Within barely two years, however, the settlement was abandoned due
largely to the poor soils and climate - no water in summer and too much
of it in winter - and the settlers drifted away. Little of the planned
town was ever developed. The company folded and the land was mostly resumed by the Crown, and the settlement plans were abandoned officially in 1875. The Parkfield name lives on in a nearby rural locality and in a primary school in northern Australind.
A handful of historic buildings, including St Nicholas Church (1848)
and Henton Cottage (1841) on Paris Road, and Clifton's former residence
Upton House (1847) on Old Coast Road, still exist in the town.
St Nicholas Church, originally a worker's cottage, is 3.6 metres in
width and 8.2 metres in length, and is believed to be the smallest
church in Australia, while Henton Cottage was the town's first hotel.
In the 1860s, Australind was the most significant town in the
Harvey-Brunswick region, and contained a school, post office and store.
Additionally, a bridge had been built over the Brunswick River to allow
nearby settlers to make use of the town's services. However, the town
did not grow - in the 1890s, the construction of the Perth to Bunbury
railway via Pinjarra shifted the focus of development to agricultural and timber towns further inland.
The population of the town was 33 (15 males and 18 females) in 1898. Even as late as the 1971 Census, just 418 people lived in the Australind area.
Some early signs of development included the Bunbury Golf Course at Clifton Park, built in 1948, and industries including a titanium dioxide
pigment factory and waste water plant set up in or near the town,
utilising its proximity to the Port of Bunbury. However, suburban
development as part of "Greater Bunbury" saw the town quadruple in size
by 1981.
A primary school opened in 1980, relieving pressure on nearby Eaton,
and was followed by a high school which opened in 1987. New estates
opened over the coming years.

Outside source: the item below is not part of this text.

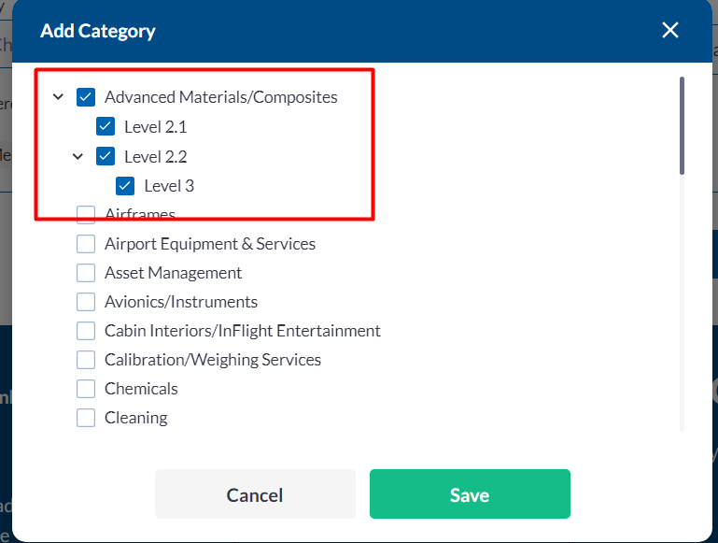Enable the Asset Management checkbox
This screenshot has width=718, height=543.
point(86,273)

In the mid-1980s the State Government and
the Shire of Harvey made plans to relocate most of the industries to a
new industrial park at nearby Kemerton, and by 2001 the town was
predominantly residential with increasing property values ($402,000 in
2006) and the census region reported over 10,000 residents, over half of
whom are first- or second-generation British immigrants with a notable Italian minority.